The Packfile (Compression)
Git is famous for being incredibly fast and lightweight. But if it saves an entirely new Blob every time you edit a file, wouldn't the repository eventually explode in size?
Garbage Collection
The answer is Yes. When you are writing code, Git optimizes for speed by saving loose objects (entire uncompressed blobs). If you save a 1MB file 50 times, your `.git` folder grows by 50MB.
But occasionally, Git automatically runs a command called git gc (Garbage Collect). This routine sweeps through all your objects, finds versions that look similar, and compresses them into a single binary file called a Packfile using Delta Compression.
.git/objects/ (Loose Objects)
.git/objects/pack/
Delta Compression
In the interactive simulation above, we have 5 versions of the exact same file. In their loose uncompressed state, they total 622 KB of storage.
When you click $ git gc, Git discovers that these 5 files are 99% identical. Instead of storing 5 full copies, it stores the largest most recent file as the Base Object. For the remaining 4 files, it simply calculates the mathematical difference ("The Delta") between them.
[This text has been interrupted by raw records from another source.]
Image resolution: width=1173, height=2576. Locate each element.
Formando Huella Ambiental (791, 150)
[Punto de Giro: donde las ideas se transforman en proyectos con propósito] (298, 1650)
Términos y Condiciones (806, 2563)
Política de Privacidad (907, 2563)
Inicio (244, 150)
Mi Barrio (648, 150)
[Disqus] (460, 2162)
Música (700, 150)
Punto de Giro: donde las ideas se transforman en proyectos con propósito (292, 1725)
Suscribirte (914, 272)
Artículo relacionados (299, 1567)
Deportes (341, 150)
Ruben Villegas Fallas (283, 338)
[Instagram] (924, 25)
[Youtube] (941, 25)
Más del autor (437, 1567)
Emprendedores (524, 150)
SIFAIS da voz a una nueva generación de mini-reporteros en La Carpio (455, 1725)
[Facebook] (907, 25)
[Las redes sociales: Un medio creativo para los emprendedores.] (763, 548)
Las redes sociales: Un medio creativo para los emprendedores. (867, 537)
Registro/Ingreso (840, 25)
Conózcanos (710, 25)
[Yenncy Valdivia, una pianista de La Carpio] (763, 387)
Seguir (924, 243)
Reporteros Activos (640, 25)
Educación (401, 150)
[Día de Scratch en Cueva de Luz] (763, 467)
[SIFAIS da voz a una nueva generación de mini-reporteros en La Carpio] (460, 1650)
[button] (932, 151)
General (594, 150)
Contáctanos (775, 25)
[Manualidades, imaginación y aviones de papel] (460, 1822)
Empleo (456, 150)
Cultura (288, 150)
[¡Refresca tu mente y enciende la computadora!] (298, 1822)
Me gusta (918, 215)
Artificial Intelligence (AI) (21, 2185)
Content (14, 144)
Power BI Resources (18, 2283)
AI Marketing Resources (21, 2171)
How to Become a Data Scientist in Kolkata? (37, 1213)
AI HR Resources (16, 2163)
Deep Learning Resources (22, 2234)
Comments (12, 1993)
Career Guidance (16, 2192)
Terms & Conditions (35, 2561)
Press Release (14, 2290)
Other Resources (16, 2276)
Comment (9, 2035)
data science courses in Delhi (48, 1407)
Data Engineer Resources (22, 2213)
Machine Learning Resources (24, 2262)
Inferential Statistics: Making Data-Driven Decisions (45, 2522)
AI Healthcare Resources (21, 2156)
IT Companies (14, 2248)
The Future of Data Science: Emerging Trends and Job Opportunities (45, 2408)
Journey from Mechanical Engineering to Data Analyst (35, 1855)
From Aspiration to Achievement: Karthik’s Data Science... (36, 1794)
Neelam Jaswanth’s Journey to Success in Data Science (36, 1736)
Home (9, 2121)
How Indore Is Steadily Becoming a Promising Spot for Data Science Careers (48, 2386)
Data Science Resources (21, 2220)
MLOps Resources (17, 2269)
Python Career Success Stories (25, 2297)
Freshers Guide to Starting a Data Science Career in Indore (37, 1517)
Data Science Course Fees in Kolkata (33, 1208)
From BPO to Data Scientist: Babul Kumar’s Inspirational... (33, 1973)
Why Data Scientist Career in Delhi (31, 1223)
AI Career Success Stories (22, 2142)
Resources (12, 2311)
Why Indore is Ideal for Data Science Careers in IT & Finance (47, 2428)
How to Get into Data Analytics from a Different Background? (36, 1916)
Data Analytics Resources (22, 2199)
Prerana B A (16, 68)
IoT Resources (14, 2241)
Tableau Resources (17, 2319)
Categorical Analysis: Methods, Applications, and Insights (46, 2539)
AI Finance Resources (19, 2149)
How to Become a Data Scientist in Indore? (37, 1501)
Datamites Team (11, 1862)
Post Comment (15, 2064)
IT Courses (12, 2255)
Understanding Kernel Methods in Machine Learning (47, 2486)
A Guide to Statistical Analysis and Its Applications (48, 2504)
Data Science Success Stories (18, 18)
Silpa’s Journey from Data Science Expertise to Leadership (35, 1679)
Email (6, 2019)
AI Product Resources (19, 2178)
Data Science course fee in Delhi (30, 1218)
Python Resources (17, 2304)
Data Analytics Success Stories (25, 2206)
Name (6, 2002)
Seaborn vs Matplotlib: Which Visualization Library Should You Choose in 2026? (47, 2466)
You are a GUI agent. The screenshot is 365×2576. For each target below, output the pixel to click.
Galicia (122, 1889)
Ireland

Reverse Engineering History
Unlike typical diffing where you start at Version 1 and apply diffs to reach Version 5, Git stores Version 5 intact, and stores the diffs to go backwards to Version 1! Why? Because you are overwhelmingly more likely to read recent code than 5-year-old code.
Loose vs Packed
If you look inside a fresh `.git/objects` folder, you will see your two-character hash folders containing loose objects. If you clone a repository from GitHub, you'll likely see almost nothing there—because GitHub sends repositories over the network pre-packed into the `pack/` directory to save bandwidth.